> Extrait cité:
C’est le nom donné à un trafiquant qui ingère la drogue pour tenter d’échapper aux douaniers. "Ce sont souvent des préservatifs qu’ils transforment en capsules remplies de cocaïne et qu’ils avalent pour plusieurs heures," explique Christophe Bertani, directeur adjoint des douanes d'Orly.
Pour les repérer, les douaniers se fient à leur sens de l’observation. "Si la personne a ingéré des capsules de drogue, elle est souvent éprouvée physiquement. Ses réponses aux questions sont incohérentes. Elle peut aussi transpirer abondamment, dégager une haleine ou une odeur corporelle particulière, décrit l’un des douaniers. Dans ce cas, ils procèdent à un test urinaire dont le résultat est connu en cinq minutes.
" "Pourquoi moi ?" c’est la question qui revient le plus souvent," affirment les agents. "Souvent, ils disent que c’est parce qu’ils sont noirs qu’on les contrôle. Discrimination, racisme, on est taxé de tout. Il ne faut surtout pas répondre aux provocations," insistent les douaniers. "En même temps, que voulez-vous que l’on dise, renchérit l’un d’eux. Je ne suis pas en train de contrôler un vol en provenance de Suède ! Et puis tout le monde y passe, des jeunes, moins jeunes, noirs, blancs…"
"Ça ne me dérange pas, affirme le jeune homme. C’est normal". Âgé d’une vingtaine d’années, Florent reste imperturbable, sûr de lui. Il rappelle que les contrôles sont essentiels pour la sécurité. "Ok, merci Monsieur. Vous pouvez y aller." A son départ, l’un des douaniers explique que le profil du voyageur était suspect. Florent était convoqué par un juge, en Guadeloupe, pour trafic de stupéfiants.
Des faux médicaments ou de la contrefaçon
Sur un banc de contrôle, un Monsieur d’un certain âge regarde sa valise se vider et s’agace poliment : " Mais quand même... ce n'est rien!" Le douanier vient de trouver une importante quantité de médicaments. Plusieurs boîtes enveloppées dans du papier. L’homme explique que c’est pour lui. "On note que la quantité de médicaments qu’il transporte est bien supérieur aux besoins d’un traitement normal de trois mois. Ça peut être des faux médicaments ou de la contrefaçon", explique Christophe Bertani, directeur adjoint des douanes d'Orly. A côté, l’agent des douanes poursuit les questions et le contrôle dans une pièce retirée, à l’abri des regards. Ce Guadeloupéen devrait écoper d’une amende.
Ealors, le chien des douanes, alerté par l'odeur du cannabis
Les odeurs sont fortes et variées mais le chien est habitué. "Il peut reconnaître une centaine d’odeurs, parmi lesquelles le cannabis, l’héroïne, la cocaïne, le crack, les amphétamines. C’est plus difficile pour lui de reconnaître les drogues de synthèses," détaille le maître-chien. Les yeux rivés sur le contenu du bagage, il en extirpe un drôle de sac poubelle rempli de poudre. "C’est une farine de manioc et de maïs aux épices", explique le jeune homme qui fait remarquer que l’odeur en atteste. "Et ces légumes, ils sont excellents à manger farcis", poursuit-il.

> Données fournies:
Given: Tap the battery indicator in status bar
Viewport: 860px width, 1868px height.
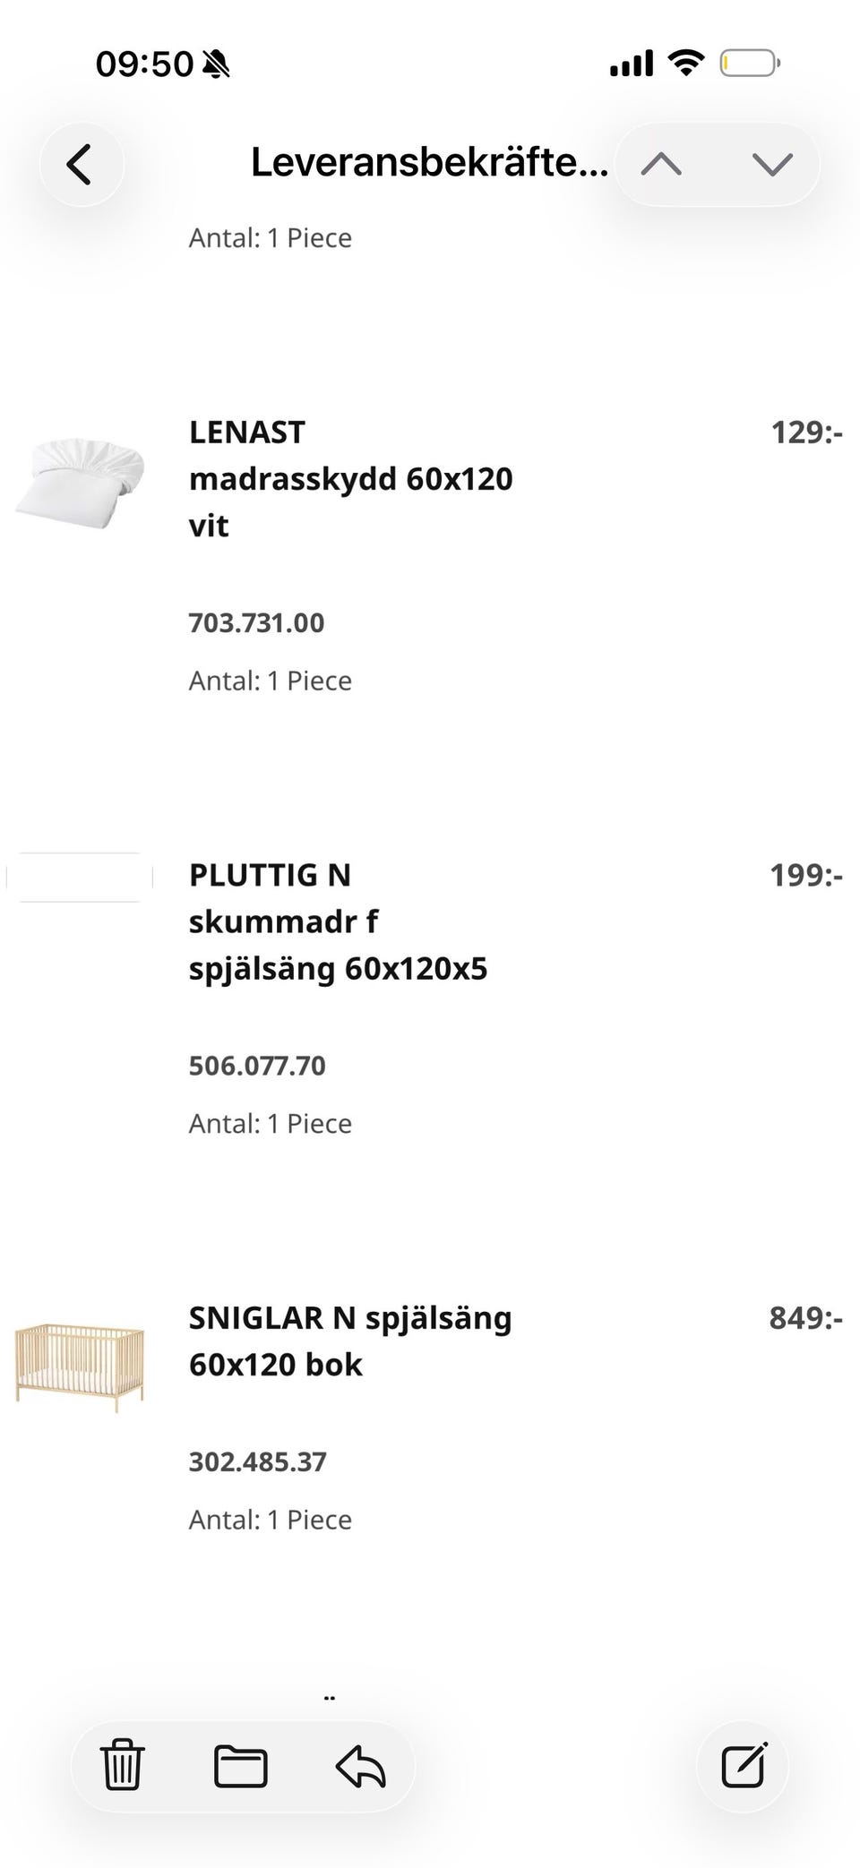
--
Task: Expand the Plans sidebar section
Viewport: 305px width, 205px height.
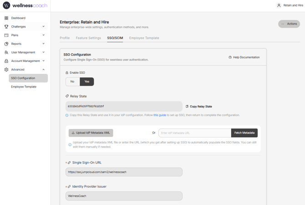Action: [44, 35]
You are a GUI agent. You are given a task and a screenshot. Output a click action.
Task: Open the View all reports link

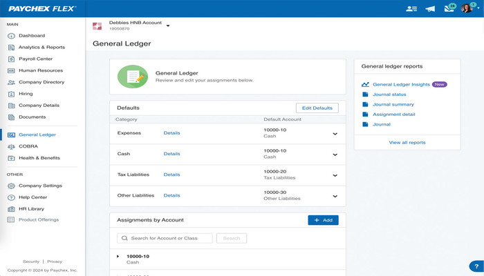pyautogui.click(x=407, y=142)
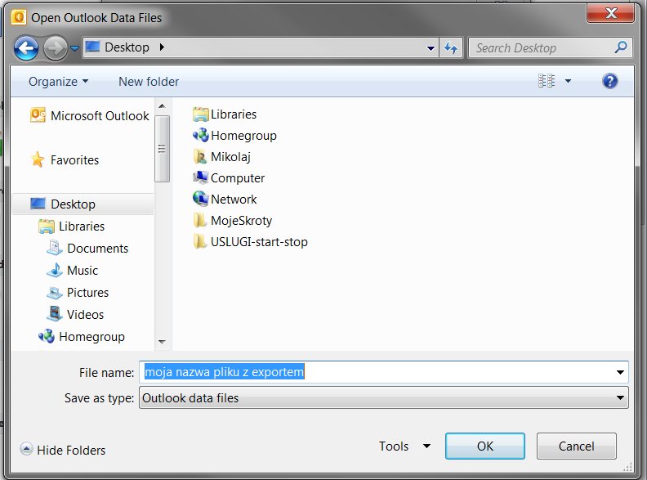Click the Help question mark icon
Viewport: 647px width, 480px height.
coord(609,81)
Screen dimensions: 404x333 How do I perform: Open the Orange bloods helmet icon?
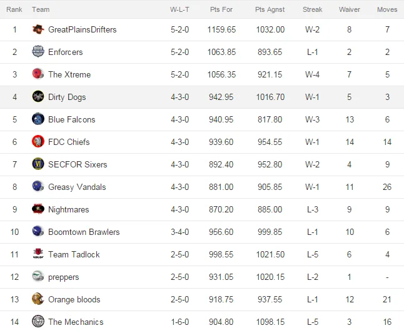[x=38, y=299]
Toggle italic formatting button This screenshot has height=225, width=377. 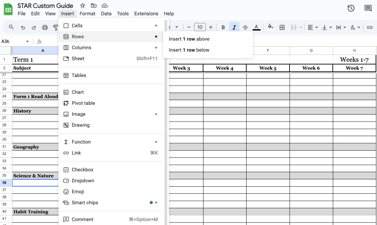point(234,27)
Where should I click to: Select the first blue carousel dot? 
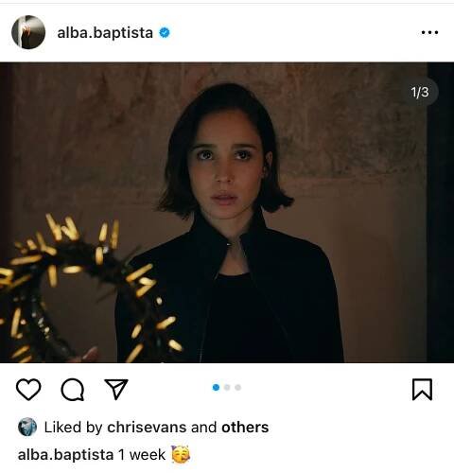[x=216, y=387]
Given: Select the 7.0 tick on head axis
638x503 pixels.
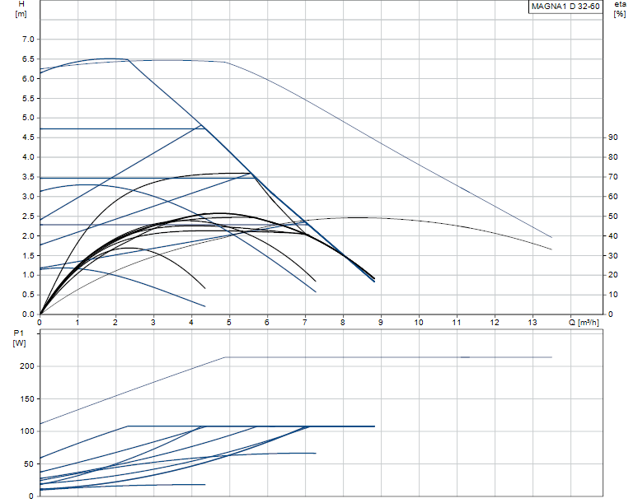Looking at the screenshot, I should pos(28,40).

> Votre tâche: Recopiez mot pour mot le passage de l'extrait sur les douanes d'Orly qui va de "Pour les repérer, les" jusqu'à "en cinq minutes.". Les items n'ont aucun rôle à jouer ici.

> Réponse attendue:
Pour les repérer, les douaniers se fient à leur sens de l’observation. "Si la personne a ingéré des capsules de drogue, elle est souvent éprouvée physiquement. Ses réponses aux questions sont incohérentes. Elle peut aussi transpirer abondamment, dégager une haleine ou une odeur corporelle particulière, décrit l’un des douaniers. Dans ce cas, ils procèdent à un test urinaire dont le résultat est connu en cinq minutes.